Manti accepts bids on project
to control sewer lagoon levels
By Suzanne Dean
MANTI—The Manti City Council has accepted bids totaling just over $447,000 to enable the city to control its sewer lagoon levels through “land application” of lagoon water.
The project is part of an effort that has been going on for nearly eight years designed to handle population growth in the city without building new lagoons.
At a meeting Sept. 2, the council accepted a bid of $324,890 from Madsen Excavating of Mayfield for construction of a chlorination building in one corner of the lagoon site near the Manti City Sports Complex.
The Madsen bid also covers pipe to carry water from the lagoons, once chlorinated, to a 50-acre city-owned parcel of land about a third of a mile north of the lagoons.
The council also accepted a bid of $122,349 from Southwest Sprinkler Supply of Cedar City for a pivot sprinkler that would rotate in a quarter circle, sprinkling the lagoon water on the city-owned land.
The Madsen bid was a little higher than the engineer’s estimate. But the engineer had set up a contingency fund, and the bid was under the estimate with the contingency factored in. The Southwest Sprinker Supply bid was more than $25,000 under the engineer’s estimate.
The total budget for both components of the project, minus the bid amounts, will leave a $65,000 surplus, Garrick Willden of Jones and Demille, one of he project engineers, told the council.
“We’ll have some funds in our escrow account for Phase III or whatever you think is the next step,” City Manager Kent Barton told the city council.
At an earlier city council meeting, Willden explained that during the summer, evaporation takes a lot of water out of the lagoons.
“But during winter, there’s no evaporation. Oftentimes they [the lagoons] freeze over. So you have to have enough storage capacity to make it through the winter,” he said.
“You want to get rid of enough water throughout the summer through land application that your [lagoon] cells are drawn down enough that the winter…water can just build up and you apply it again in the summer.”
At the Sept. 9 meeting, Willden said he wanted to start construction of the chlorination building and piping immediately with a goal of applying enough water to land in summer 2021 to free up 3 to 4 feet of space in one of the lagoon cells.

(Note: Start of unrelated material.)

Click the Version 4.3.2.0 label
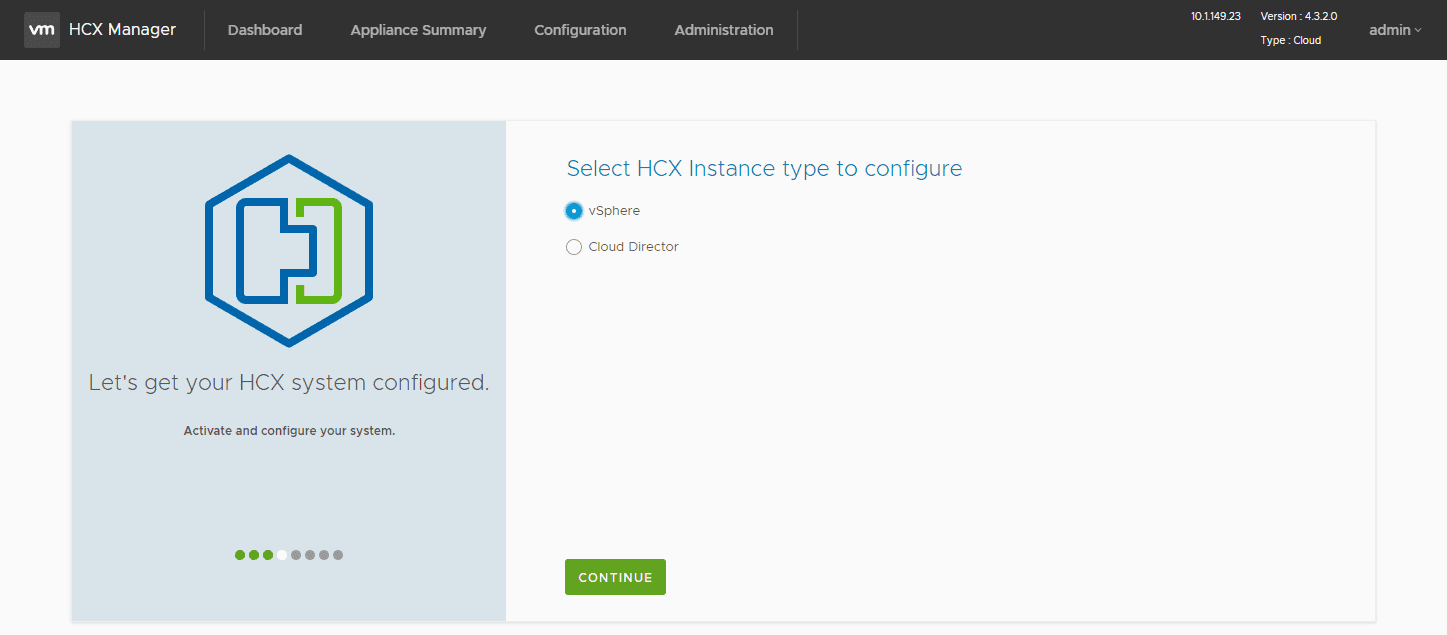1447x635 pixels. [1299, 17]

In other discussion, the council voted to stick with its current ordinance, which requires people living outside the city limits to deed three-fourths of one share of seasonal irrigation water to the city before being permitted to connect to city culinary water.
Councilman Gary Chidester said the requirement used to be one full share. But it was dropped to .75 of one share. “If anything, I would favor raising it” back to one share, he said.
Councilman Darren Dyreng said it might be possible to reduce the requirement if someone had “deeded shares,” or year-round shares of well water. Making an allowance for deeded water, as opposed to irrigation shares, would require revising the ordinance.
The council directed Barton to deny a request from Carson Howell for a reduction in the number of certified shares, or irrigation shares, he must deed to the city in order to receive a culinary connection.
At the meeting, the council also reviewed the budget. It learned that although only 8 percent of the year had elapsed, the city had received 48 percent of its budget for “intergovernmental” revenue.
That’s because of $321,000 that has come in from the federal CARES Act, Barton said.
“That money wasn’t in the [original] budget,” Barton said. “We’ll only spend it for things we’re allowed to spend it for. The rest, we’ll have to return.”
A resident, Katelyn Grant, asked if any of the money could be spent to upgrade the kitchen in the senior citizen’s center. She said there are breaks in the surfaces of the floor and counters “aren’t sanitary.”